O que fazer: Copie a parte do texto sobre o disco do Arctic Monkeys que começa nas palavras "Junto com a" e termina depois de "há 12 anos ?", substituindo "2006" por "2005".

Trecho do documento:
As primeiras horas da manhã chegavam a Liverpool, quando Chris McClure foi fotografado dentro de um bar chamado Korova. O vocalista da banda The Violet May olhou diretamente para câmera enquanto fumava e ganhou setenta libras esterlinas pela foto. Contudo, ela não foi vinculada a banda de Chris, mas sim a de uns moleques (na época) chamada Arctic Monkeys.

Junto com a foto, a frase título do trabalho que lançou os macacos ao espaço: qualquer coisa que as pessoas digam que eu sou é exatamente o que eu não sou. Depois de ouvir as três primeiras musicas desse disco (The View from the Afternoon, I Bet You Look Good on the Dancefloor e Fake Tales of San Francisco) não há quem não pergunte “MAS DE QUE CIRCO SAÍRAM ESTES MACACOS”?”

O álbum foi lançado no já longínquo 2006. Um ano “filé mignon” como chamam os jornalistas brasileiros.  Copa do mundo, eleições presidenciais. Claro que eu lembro que o Lula se reelegeu e que a Itália ganhou a Copa. Mas a pergunta que me faço é: como era a minha vida em 2006? Quais eram os planos, devaneios e incertezas que eu tinha há 12 anos ?

Versões de uma mesma pessoa

Show do Arctic Monkeys na Alemanha em 2009, na época a banda fazia turnê do terceiro álbum Humbug

Lembro que estava no colégio. Era para ser o meu ultimo ano na escola. Não foi. Queria festa, não queria compromisso. Fiquei esperando que os professores me salvassem da cova que eu mesmo cavei. No fim, tive que assistir meus amigos se formarem sem mim. Achei que nunca ia conseguir superar isso. Mas os anos passaram e eu já não sinto aquela dor que parecia que me perseguiria . Nem mesmo falo com aqueles amigos como achei que ainda falaria.

Trecho dos dados:
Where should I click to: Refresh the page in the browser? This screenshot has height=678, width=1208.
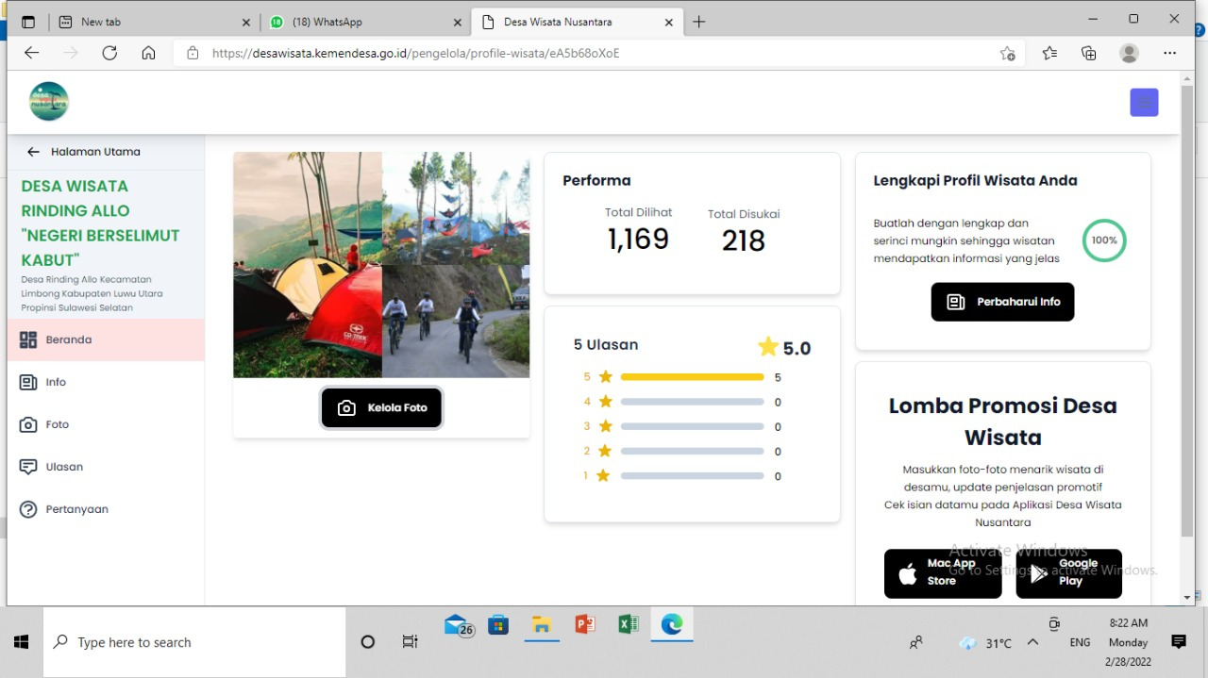(x=109, y=53)
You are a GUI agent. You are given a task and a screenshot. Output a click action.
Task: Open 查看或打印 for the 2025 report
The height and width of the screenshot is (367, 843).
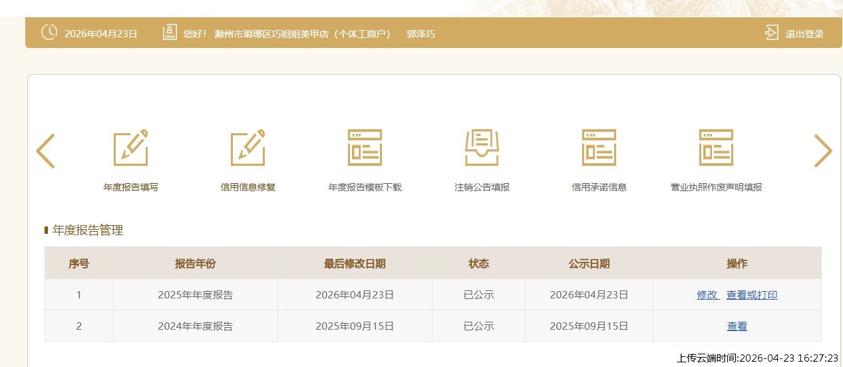752,295
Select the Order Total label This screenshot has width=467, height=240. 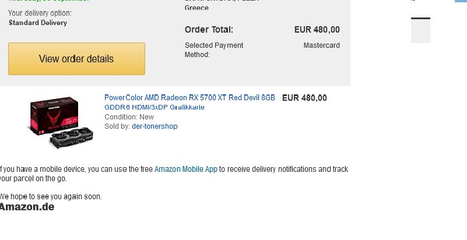[x=209, y=30]
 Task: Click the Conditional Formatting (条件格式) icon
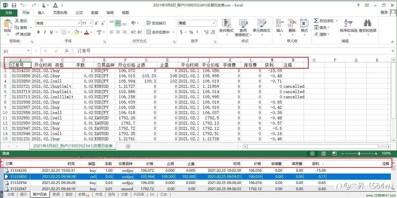coord(226,26)
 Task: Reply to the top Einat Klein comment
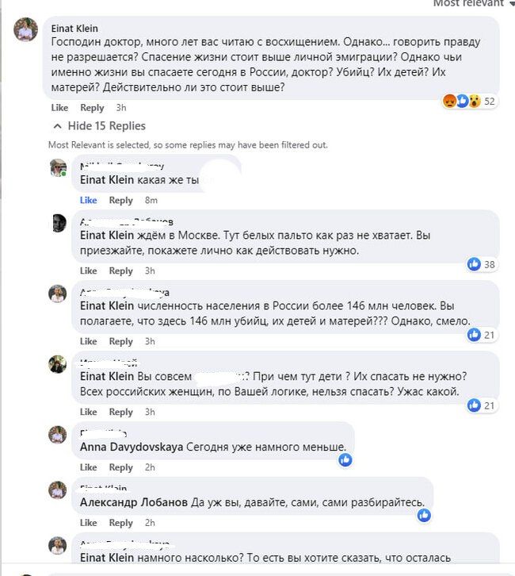(92, 108)
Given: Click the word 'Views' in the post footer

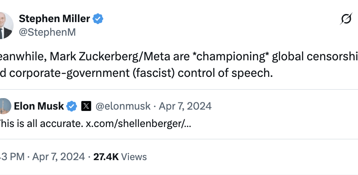Looking at the screenshot, I should 134,157.
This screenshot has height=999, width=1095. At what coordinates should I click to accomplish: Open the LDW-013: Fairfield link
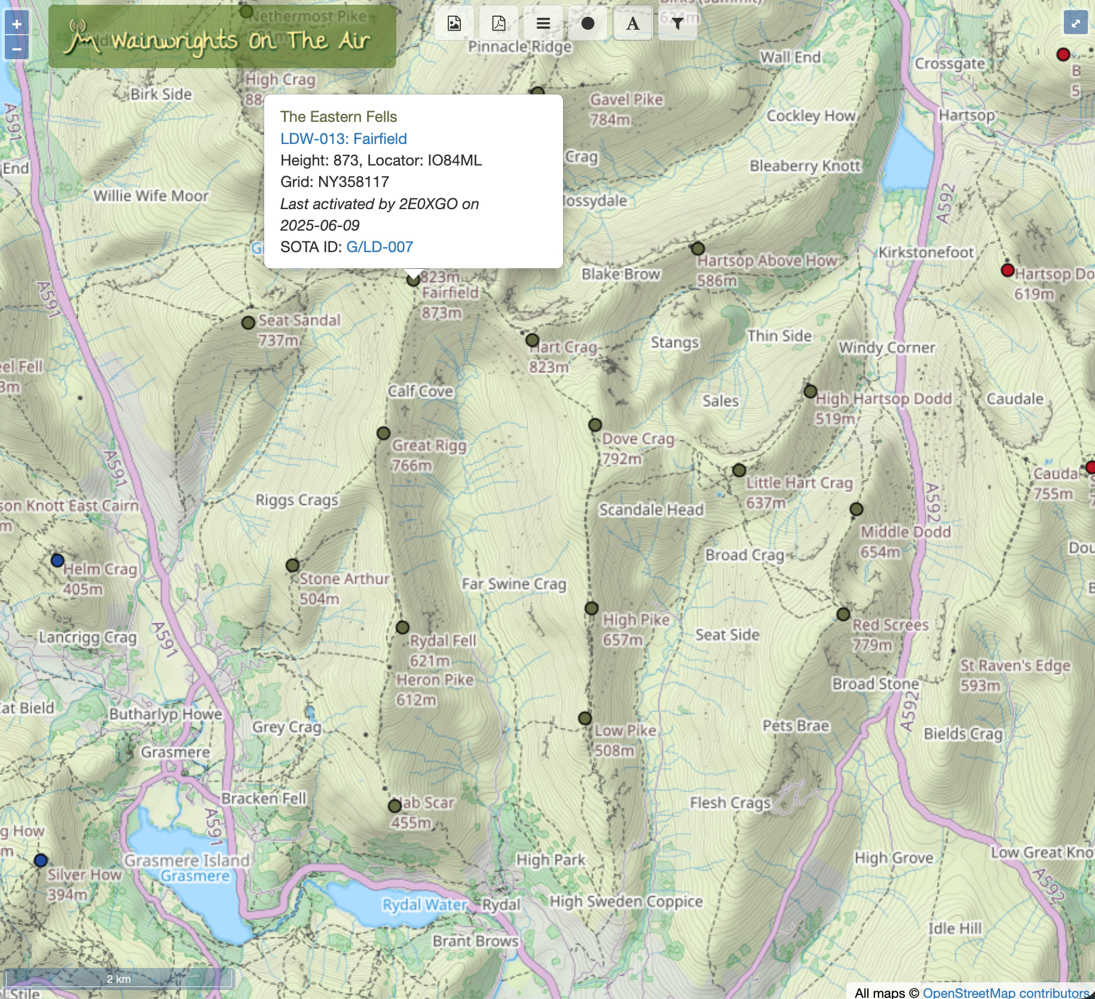[x=343, y=139]
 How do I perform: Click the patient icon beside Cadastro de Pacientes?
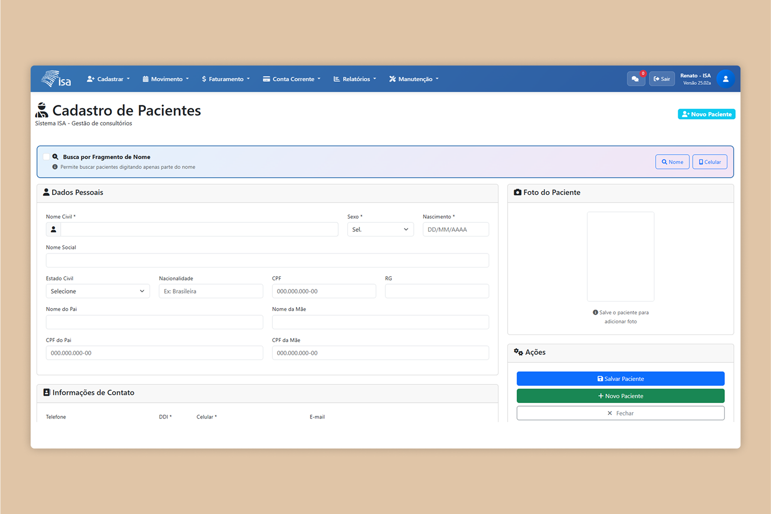tap(42, 110)
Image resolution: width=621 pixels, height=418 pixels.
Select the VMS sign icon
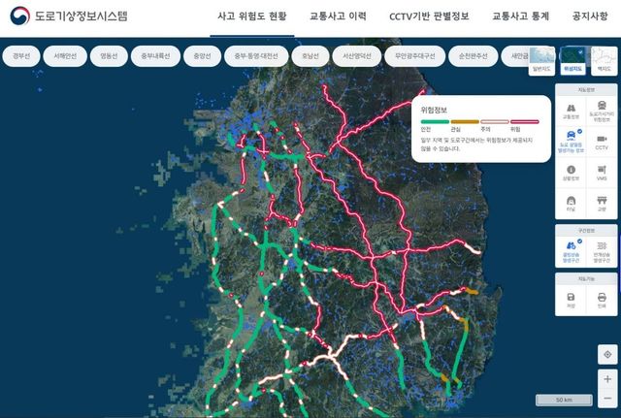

Resultado do exercício:
Junto com a foto, a frase título do trabalho que lançou os macacos ao espaço: qualquer coisa que as pessoas digam que eu sou é exatamente o que eu não sou. Depois de ouvir as três primeiras musicas desse disco (The View from the Afternoon, I Bet You Look Good on the Dancefloor e Fake Tales of San Francisco) não há quem não pergunte “MAS DE QUE CIRCO SAÍRAM ESTES MACACOS”?”

O álbum foi lançado no já longínquo 2005. Um ano “filé mignon” como chamam os jornalistas brasileiros.  Copa do mundo, eleições presidenciais. Claro que eu lembro que o Lula se reelegeu e que a Itália ganhou a Copa. Mas a pergunta que me faço é: como era a minha vida em 2005? Quais eram os planos, devaneios e incertezas que eu tinha há 12 anos ?